A head-to-head comparison was performed between dimensions of the EQ-5D-5L and fatigue. The percentage of respondents with corresponding answers on fatigue and on EQ-5D dimensions was assessed. Corresponding answers referred to reporting no or mild problems on the fatigue scale in combination with reporting no problems on the EQ-5D dimension, or the opposite (severe fatigue in combination with reporting problems on the EQ-5D dimension). The same assessment was performed for the cognition dimension with each EQ-5D dimension. However, since the cognition dimension is designed in a similar way as the EQ-5D dimensions, corresponding answers were defined as reporting no problems on the cognition dimension in combination with no problems on the EQ-5D dimension, and reporting problems on the cognition dimension in combination with problems on the EQ-5D dimension. Furthermore, dominance of dimensions was analyzed by determining whether problems on the fatigue or cognition dimension were always associated with problems on another dimension.
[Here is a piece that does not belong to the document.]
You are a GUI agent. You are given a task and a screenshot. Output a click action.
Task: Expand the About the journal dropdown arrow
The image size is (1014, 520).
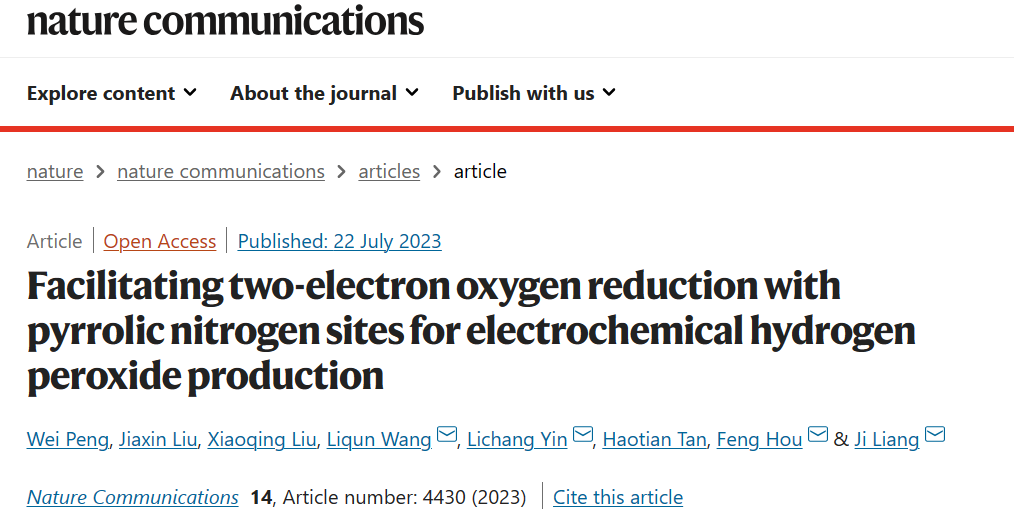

Convergent validity between the EQ-5D dimensions with the CIS fatigue score and the cognition dimension was determined using Spearman rank correlation coefficient. A correlation of 0.1–0.29 was considered weak, 0.3–0.49 moderate, and ≥ 0.5 was considered strong [
26]. For fatigue, a moderate to strong correlation was expected for all dimensions, because both physical and mental problems are likely to be worsened by fatigue [
27]. For cognition, a strong correlation was expected with usual activities, as usual activities require concentration (for example for work), which is likely to be strongly related to cognitive problems [
28]. In addition, a moderate to strong correlation was expected with pain/discomfort, as already identified in previous studies [
29,
30], and with anxiety/depression, because especially mental problems are likely to be affected by cognitive problems. Moreover, anxiety/depression could lead to cognitive impairment [
31].
Explanatory power of the EQ-5D for fatigue and cognition was determined using multiple linear regression analyses, as the assumptions of linear regression were met, to gain insight in the association, if any, between fatigue and cognition and the EQ-5D dimensions. Dummy variables were created for each response level for each EQ-5D dimension, except for ‘no problems’, which was used as reference category. Explained variance was reported for the full model, and unstandardized beta were reported for independent variables with a statistically significant effect (p < 0.05).
Furthermore, explanatory power of the EQ-5D (with fatigue/cognition) for EQ VAS was also determined using multiple linear regression analyses, to gain insight in the added value of fatigue and cognition to the measurement of HRQoL, measured with the EQ VAS. Dummy variables for each response level, except for ‘no problems’, were used as independent variables.